I agreed with him that he couldn't have done anything else, but I told him I wished he could somehow get around to talking about it with his father.

'I can't,' he said, shaking his head. 'I just can't. You don't know what torture it was talking to him about organizing a ball team. We just don't talk, Reuven. Maybe it sounds a little crazy to you. But it's true.'

'I think you ought to at least try.'

'I can't!' he said, a little angry now. 'Don't you listen to what I'm saying? I just can't!'

'I don't understand it,' I told him.

'Well, I can't explain it to you any better than I have,' he said angrily.

When we stopped in front of the synagogue where my father and I prayed, he muttered his 'Good night,' turned, and walked slowly away.

My father seemed astonished when I told him what Danny had said to me.

'Silence? What do you mean, Danny is being brought up in silence?' His eyes were wide.

'They never talk, abba. Except when they study Talmud.

That's what Danny told me.'

He stared at me for a long time. Then he seemed to remember something, and his eyes narrowed suddenly.

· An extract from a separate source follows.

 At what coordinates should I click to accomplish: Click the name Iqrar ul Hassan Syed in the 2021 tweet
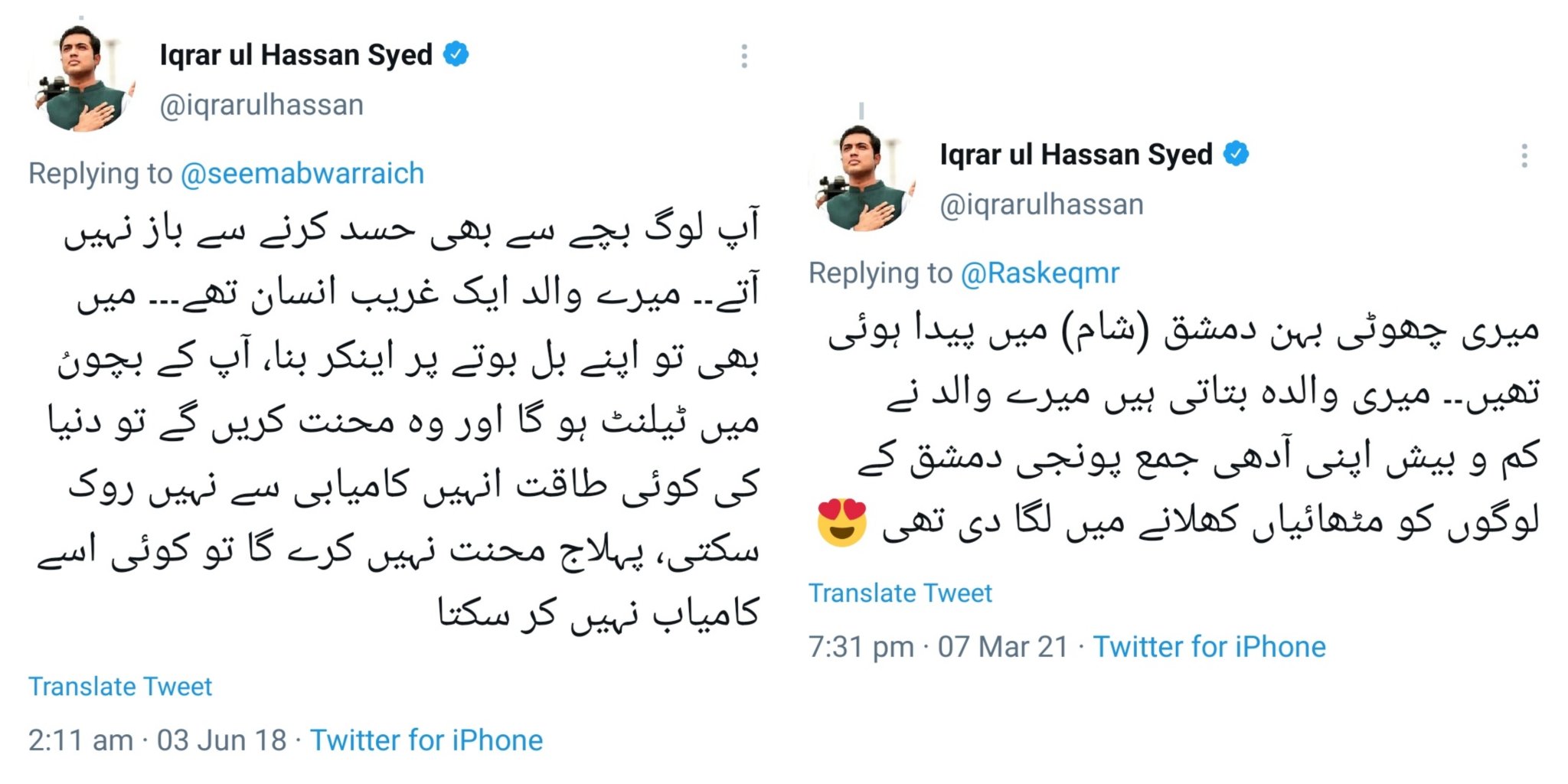point(1076,155)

'Once in Russia I heard something,' he murmured softly, speaking to himself. 'But I did not believe it.'

'Heard what, abba?'

He looked at me, his eyes somber, and shook his head. 'I am happy Reb Saunders knows now about his son's reading,' he said quietly, evading my question. 'I was concerned about all this subterfuge: 'But why can't he talk to Danny about it?'

'Reuven, he has already talked to Danny about it. He has talked to Danny through you.'

I stared at him. He sighed softly.

'It is never pleasant to be a buffer, Reuven.' he told me quietly.

And he would say nothing more about the strange silence between Reb Saunders and his son.